====== Records for the exercise
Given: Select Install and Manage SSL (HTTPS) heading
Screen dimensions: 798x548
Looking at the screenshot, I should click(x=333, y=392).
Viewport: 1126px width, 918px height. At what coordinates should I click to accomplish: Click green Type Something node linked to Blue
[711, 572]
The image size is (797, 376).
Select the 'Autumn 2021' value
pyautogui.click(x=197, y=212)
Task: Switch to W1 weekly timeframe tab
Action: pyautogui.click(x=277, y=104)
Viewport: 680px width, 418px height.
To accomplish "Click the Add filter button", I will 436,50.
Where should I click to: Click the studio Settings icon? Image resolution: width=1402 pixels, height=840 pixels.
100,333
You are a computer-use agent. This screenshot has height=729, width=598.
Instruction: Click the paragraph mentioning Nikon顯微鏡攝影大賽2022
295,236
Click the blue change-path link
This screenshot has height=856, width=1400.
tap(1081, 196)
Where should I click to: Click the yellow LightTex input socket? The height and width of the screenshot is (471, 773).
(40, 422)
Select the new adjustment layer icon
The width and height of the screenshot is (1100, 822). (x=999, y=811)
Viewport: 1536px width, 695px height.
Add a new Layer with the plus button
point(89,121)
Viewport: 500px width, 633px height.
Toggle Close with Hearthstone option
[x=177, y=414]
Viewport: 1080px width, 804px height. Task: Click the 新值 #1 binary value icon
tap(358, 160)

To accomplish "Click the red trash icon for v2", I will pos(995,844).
============
▸ Goal of the exercise:
Retype the entries in full. Keep every line identical.

▸ Reply:
Given: Select Install and Manage SSL (HTTPS) heading
Screen dimensions: 798x548
Looking at the screenshot, I should click(x=333, y=392).
Viewport: 1126px width, 918px height. At what coordinates should I click to accomplish: Click green Type Something node linked to Blue
[711, 572]
The image size is (797, 376).
Select the 'Autumn 2021' value
pyautogui.click(x=197, y=212)
Task: Switch to W1 weekly timeframe tab
Action: pyautogui.click(x=277, y=104)
Viewport: 680px width, 418px height.
To accomplish "Click the Add filter button", I will 436,50.
Where should I click to: Click the studio Settings icon? Image resolution: width=1402 pixels, height=840 pixels.
100,333
You are a computer-use agent. This screenshot has height=729, width=598.
Instruction: Click the paragraph mentioning Nikon顯微鏡攝影大賽2022
295,236
Click the blue change-path link
This screenshot has height=856, width=1400.
tap(1081, 196)
Where should I click to: Click the yellow LightTex input socket? The height and width of the screenshot is (471, 773).
(40, 422)
Select the new adjustment layer icon
The width and height of the screenshot is (1100, 822). (x=999, y=811)
Viewport: 1536px width, 695px height.
Add a new Layer with the plus button
point(89,121)
Viewport: 500px width, 633px height.
Toggle Close with Hearthstone option
[x=177, y=414]
Viewport: 1080px width, 804px height. Task: Click the 新值 #1 binary value icon
tap(358, 160)

To accomplish "Click the red trash icon for v2", I will pos(995,844).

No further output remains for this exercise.